Source records:

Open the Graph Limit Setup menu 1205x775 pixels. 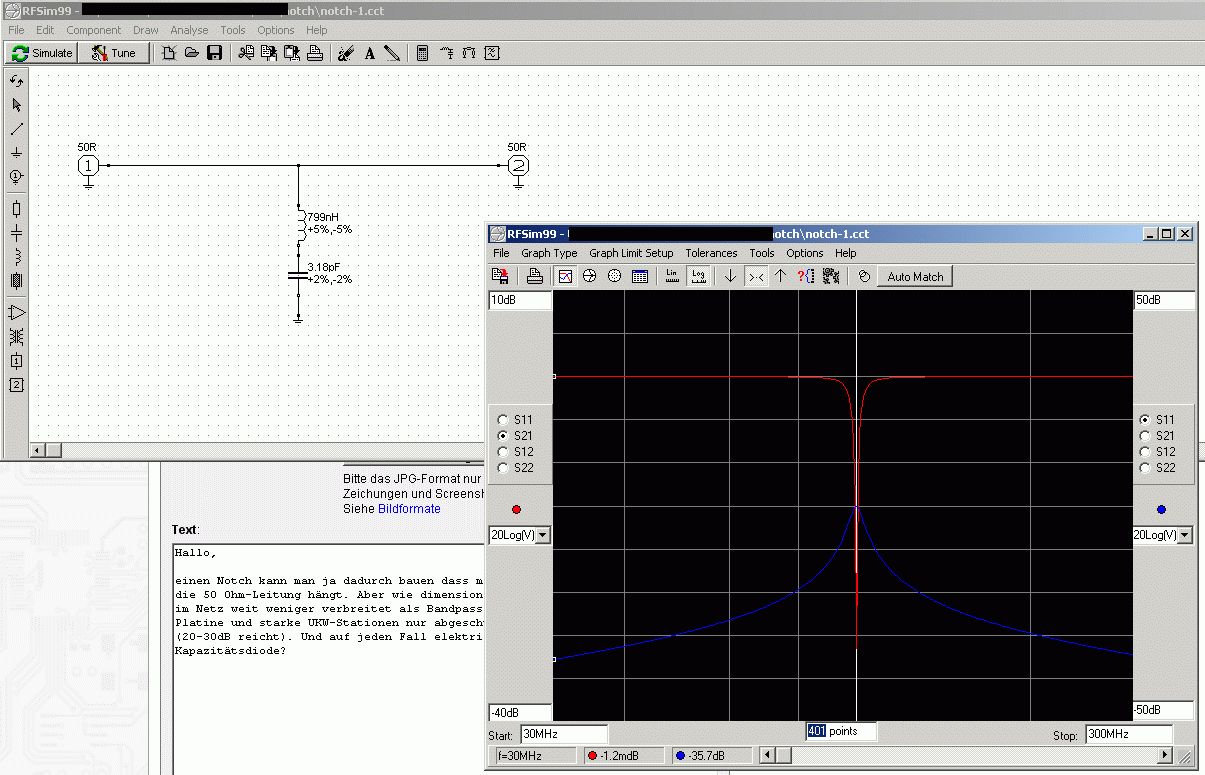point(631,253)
--
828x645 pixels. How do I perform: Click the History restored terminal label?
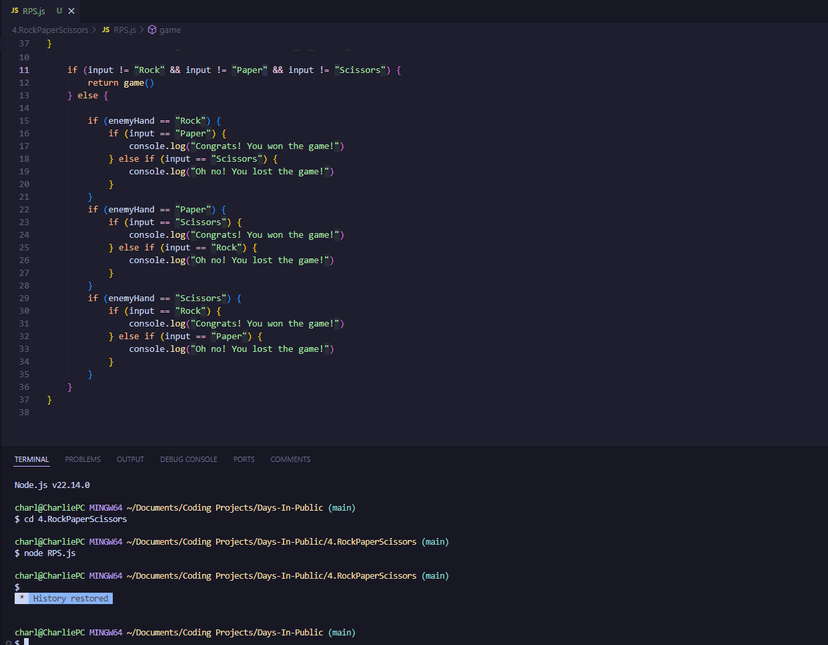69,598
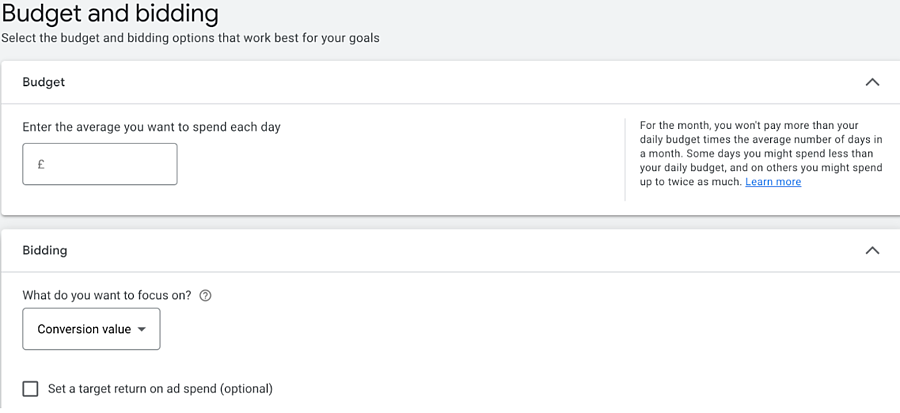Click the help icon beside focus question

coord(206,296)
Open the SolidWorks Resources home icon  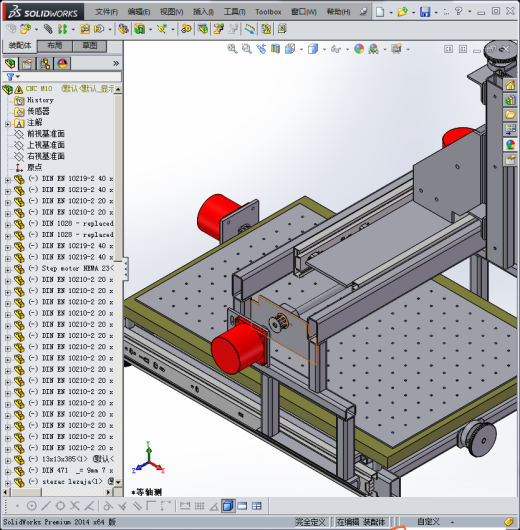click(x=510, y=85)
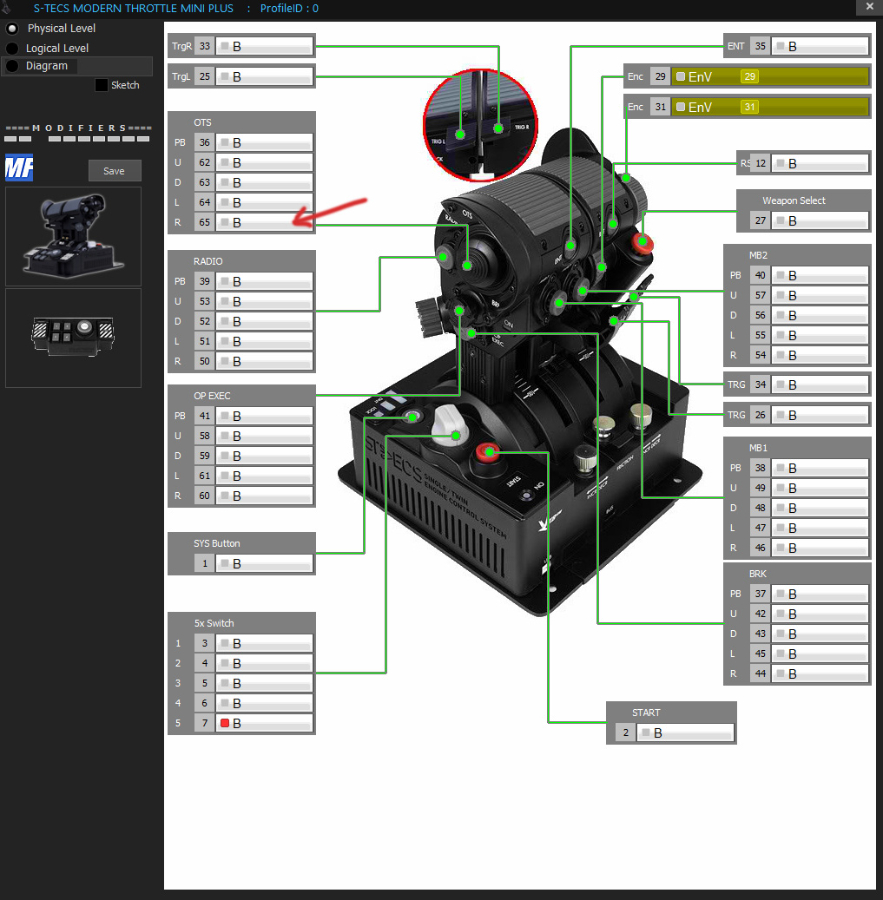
* * *
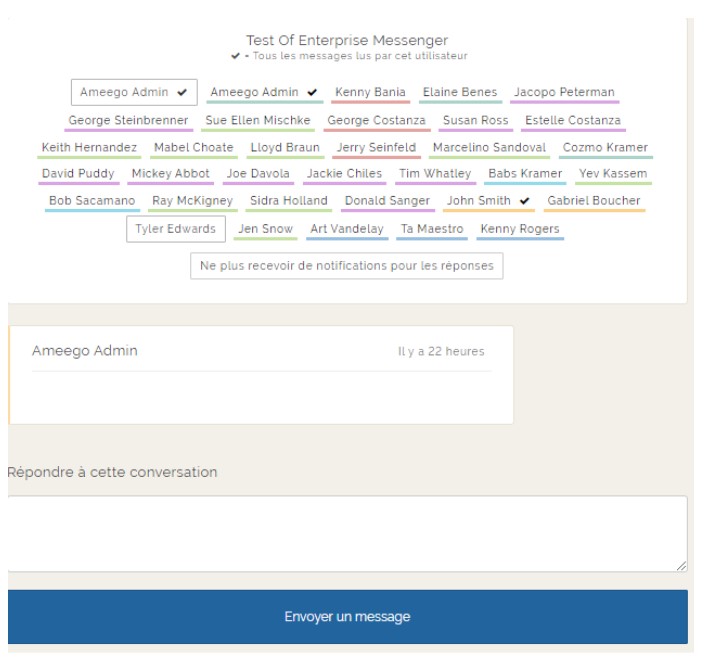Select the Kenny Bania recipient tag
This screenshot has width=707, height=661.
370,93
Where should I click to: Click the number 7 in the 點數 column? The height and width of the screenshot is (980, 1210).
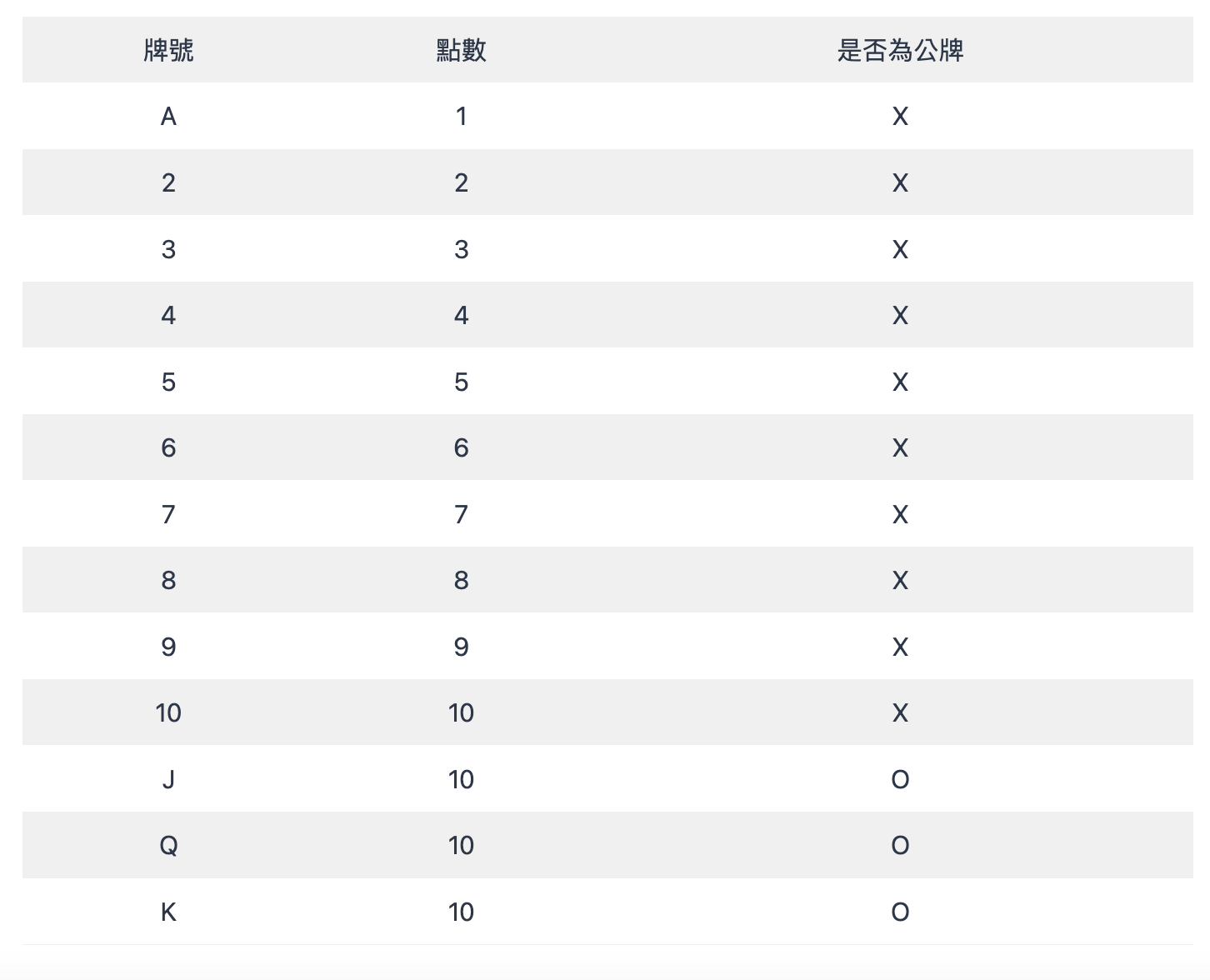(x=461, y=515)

Exercise brief:
How many of the lines above contain the string "height"? Reply with the number only.

Written response:
2